Teaching, Learning & Technology is a unit within Academic Technology & User Services (ATUS). We provide support and development opportunities to faculty in the form of workshops, collaborations and consultations. 

The TLT offices include:

Faculty Drop-In Center

At the Faculty-Drop-in Center, faculty can work on course materials independently with “on-demand” support for instructional technologies and design, arrange for small group trainings, or get individualized instruction on  technologies provided by Western, including Canvas, response systems, web-conferencing options, and Screencast-O-Matic (lecture-capture software). Instructional designers are available to help with course design, assessment, or online teaching strategies. Adjuncts and faculty with offices from distant campus locations may find this space especially useful. Faculty are welcome to use the space by appointment. Email: 


Supported by our Learning Systems team, Western uses Canvas as our Learning Management System (LMS). This cloud-based system is robust and supports your many needs to engage students through online conversations, discussions, digital materials, grades, assignments, quizzes and more. 

Learning Opportunities

The STC, Learning Systems, and CIIA provide workshops, online presentations, and small group sessions focused on instructional technologies and teaching strategies. Watch for communications near the beginning of each term for details.

Instructional Consultation

Our team of designers and technologists are available to consult with you one-on-one. We can provide ideas or feedback on tools, methods, and course design.

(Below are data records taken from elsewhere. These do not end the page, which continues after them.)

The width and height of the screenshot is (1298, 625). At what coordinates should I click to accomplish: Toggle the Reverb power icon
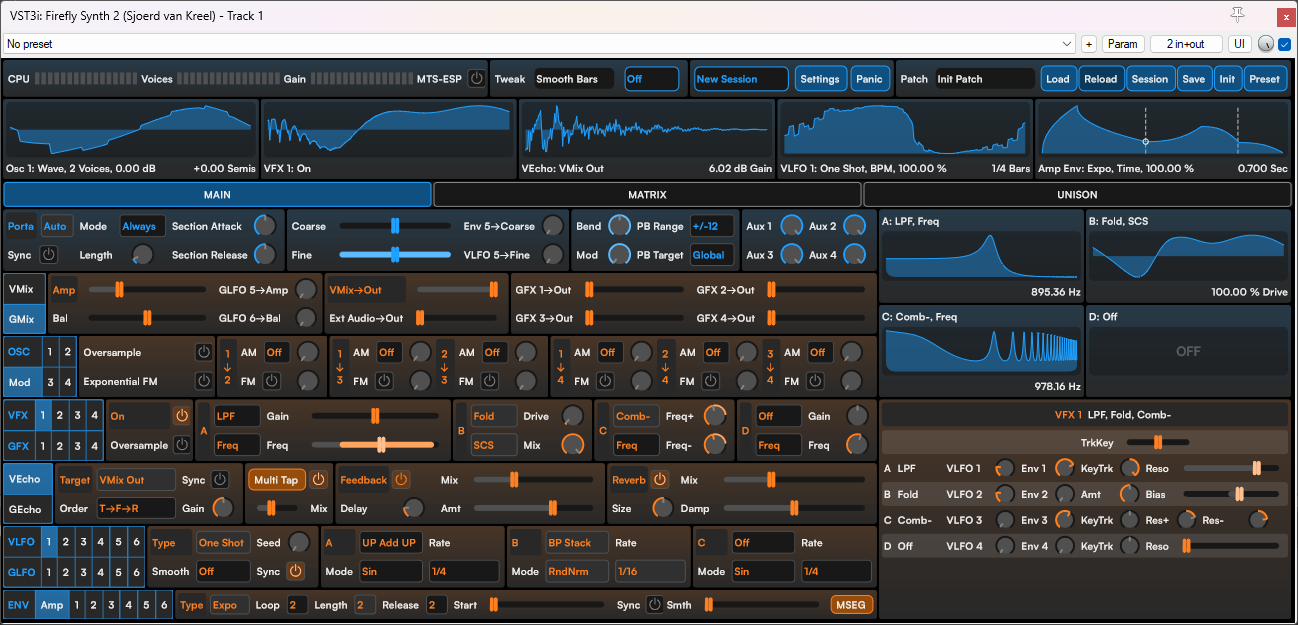662,479
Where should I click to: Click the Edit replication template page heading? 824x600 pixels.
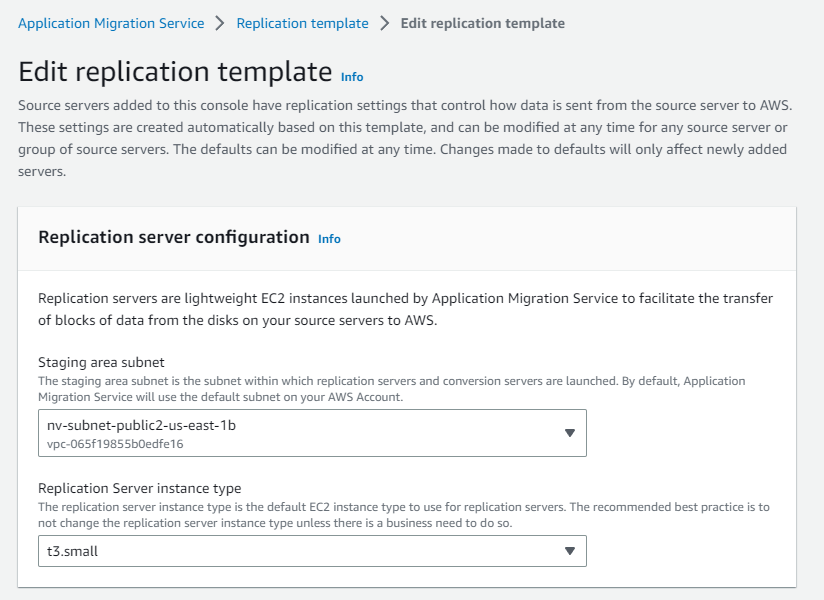[175, 72]
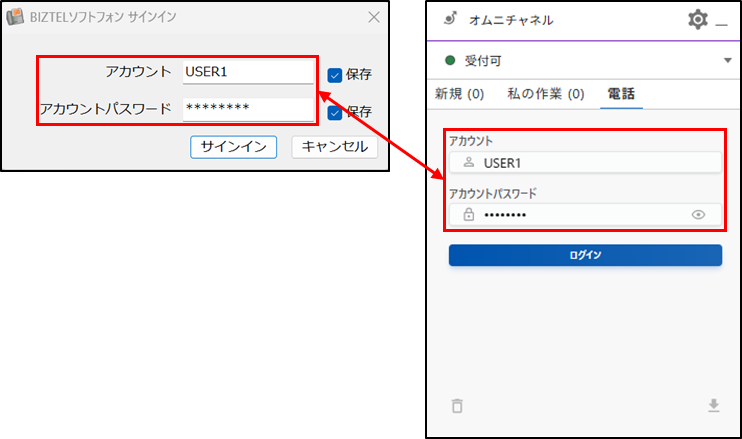Click the サインイン button
Screen dimensions: 742x439
point(233,147)
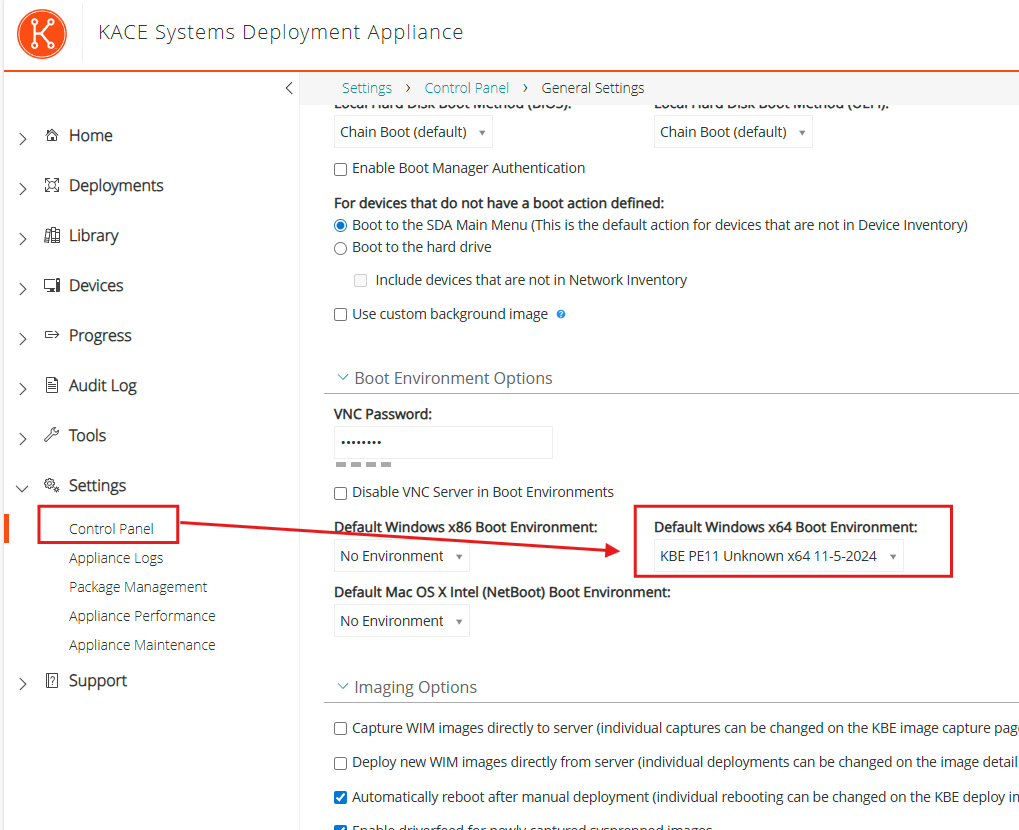Screen dimensions: 1019x830
Task: Click the Audit Log document icon
Action: [52, 386]
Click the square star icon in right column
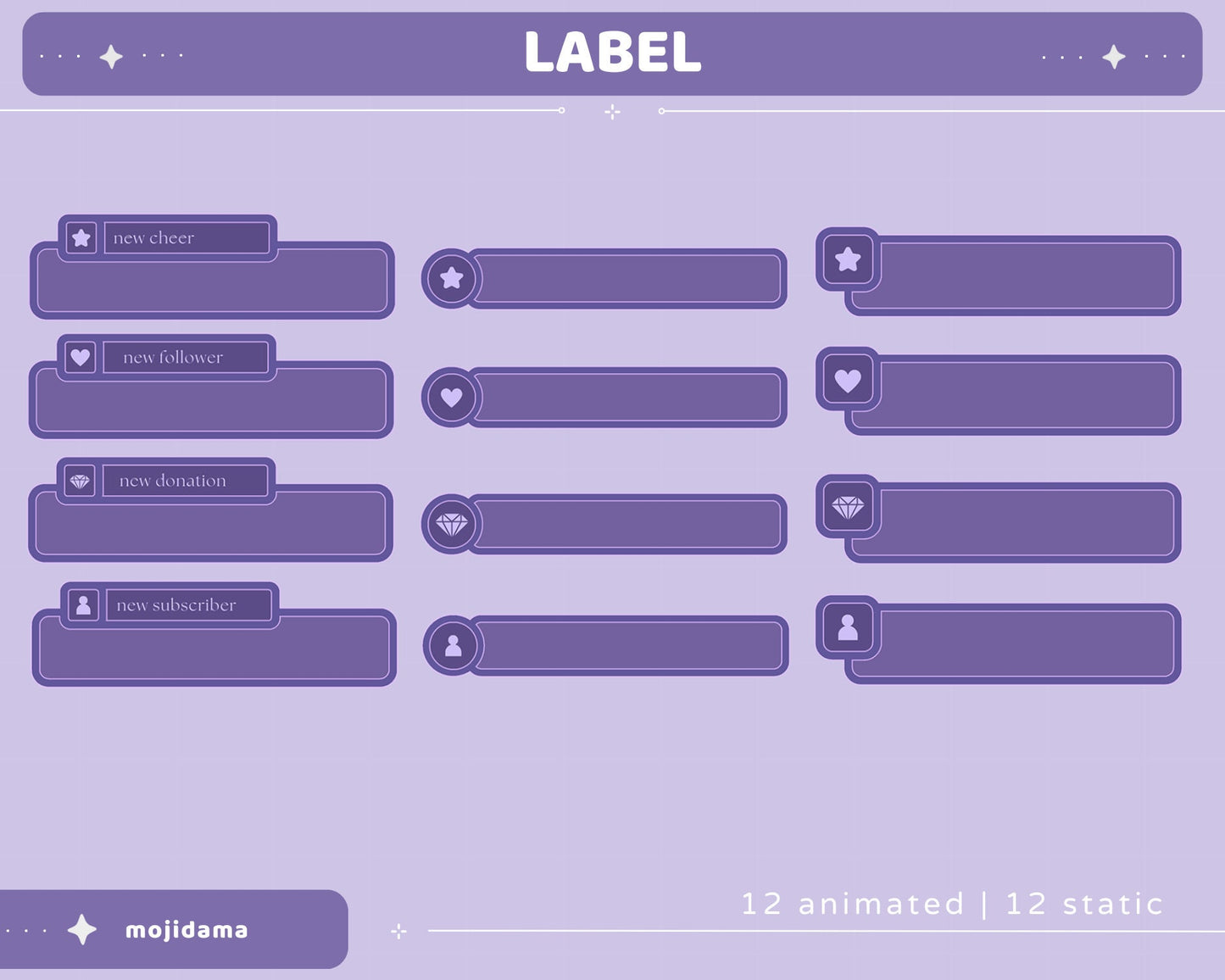The image size is (1225, 980). point(848,259)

Open Educational Resources

The CIIA and Learning Systems are working closely with partners on campus to support faculty who want to use Open Educational Resources (OERs). OERs include a variety of text and media materials that are free and openly accessible to students.

Online Resources

Visit the CIIA‘s curated collections of teaching and learning strategies, including:

Video Production

Our Video Services office is a full-service video production house that can plan, shoot, edit, and distribute video materials. We can produce events in our TV Studio or on location, either on or off campus. Productions can be streamed live or recorded for a variety of delivery methods.

We also have a Digital Media Center (DMC), serving the needs of new media instruction and production. This studio is equipped with a green screen, cyclorama wall, cameras, control room, and a lighting grid. 

Faculty may schedule the facility for regular or ad-hoc classes. Students can be approved to reserve the studio when not already scheduled. Media production workshops open to both faculty and students are delivered in the facility on a regular basis.

Blended & Online Teaching

Our Learning Systems/CIIA team supports the Canvas LMS and other online tools for collaboration. Faculty unfamiliar with strategies and tools for blended or online learning can participate as “students” to experience blended/online learning while developing course materials in the winter Blended/Online Learning Workshops, provided in partnership with Outreach and Continuing Education (OCE).

Course Transformation Grants

Each summer we offer development grants for faculty to enrich their courses through new technology resources, improved instructional strategies, and open educational resources. Faculty engage in a week-long, redesign workshop followed by development support to help realize their changes.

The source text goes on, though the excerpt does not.